Replacing winlogon most likely will not fix the problem unless winlogon itself has been corrupted. Possible, but unusuall. Most likely an infected process is being loaded by winlogon. First step is more info..
First:Create a directory on your hardrive to save HijackThis.exe. A directory like c:\hijackthis. If you do not do this, you will not be able to use the backup/restore features.
Download HijackThis from:
HijackThis Download SiteSave this file into the directory you made previously and then run the program named hijackthis.exe. When the program opens click on the
Config button, then click on the
Misc Tools button, and click on the
Check for update online button. When it completes checking/applying updates press the back button.
Now click on the Scan button and when it is finished click on the
Save Log button. A Notepad window will open with the contents of this log. Click on Edit then click on Select all. Then click on Edit and then Click on Copy.
Create a reply to this post here and right click in message area and select paste to paste the log into the post.

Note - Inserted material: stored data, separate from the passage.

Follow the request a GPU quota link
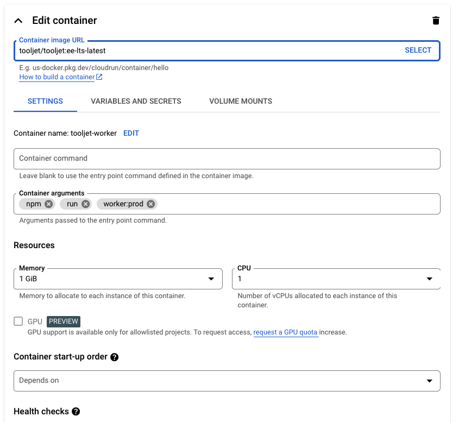 pos(285,332)
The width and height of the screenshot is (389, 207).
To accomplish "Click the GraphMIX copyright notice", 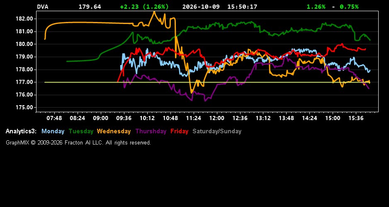I will (x=78, y=142).
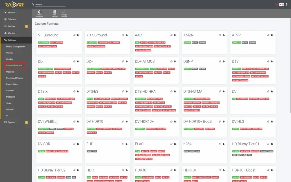This screenshot has height=182, width=291.
Task: Toggle Show Advanced settings
Action: [x=40, y=14]
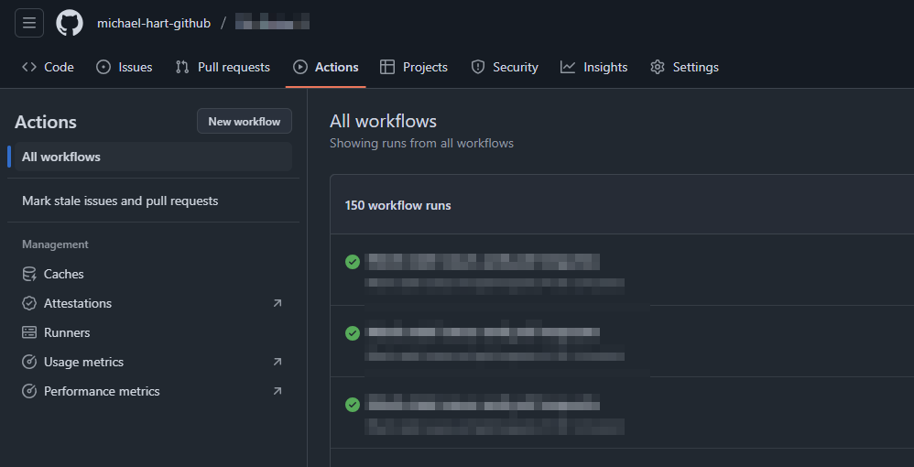
Task: Click the first workflow run success icon
Action: click(353, 262)
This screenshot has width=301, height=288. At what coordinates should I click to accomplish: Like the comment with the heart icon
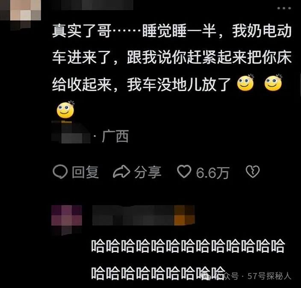point(184,171)
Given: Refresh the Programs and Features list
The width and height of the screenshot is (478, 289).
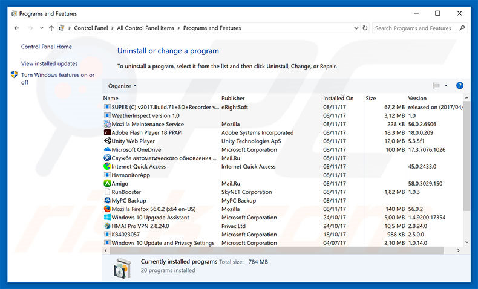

Someone will reply to you after reading this post.
DO NOT fix any entries unless you understand what you are doing.
To see a tutorial with screenshots on using HijackThis you can click on the link below:
How to use HijackThis to remove Browser Hijackers, Malware, & SpywareSecond:Would you please use HiJackThis to produce a startup list and post it here:
1. From HJT main screen, click 'Config' button
2. Click 'Misc Tools' button
3. Check both boxes to the right of 'Generate StartupList Log' button
4. Click 'Generate StartupList Log' button
5. Click 'Yes' in the next dialog
6. Save the log and post a copy in this thread.
Note: If you want to check winlogon do this:
Please submit the following file(s) to Jotti.org for analysis:
http://virusscan.jotti.org/
C:\WINNT\system32\winlogon.exe
Be sure to post the results in this thread.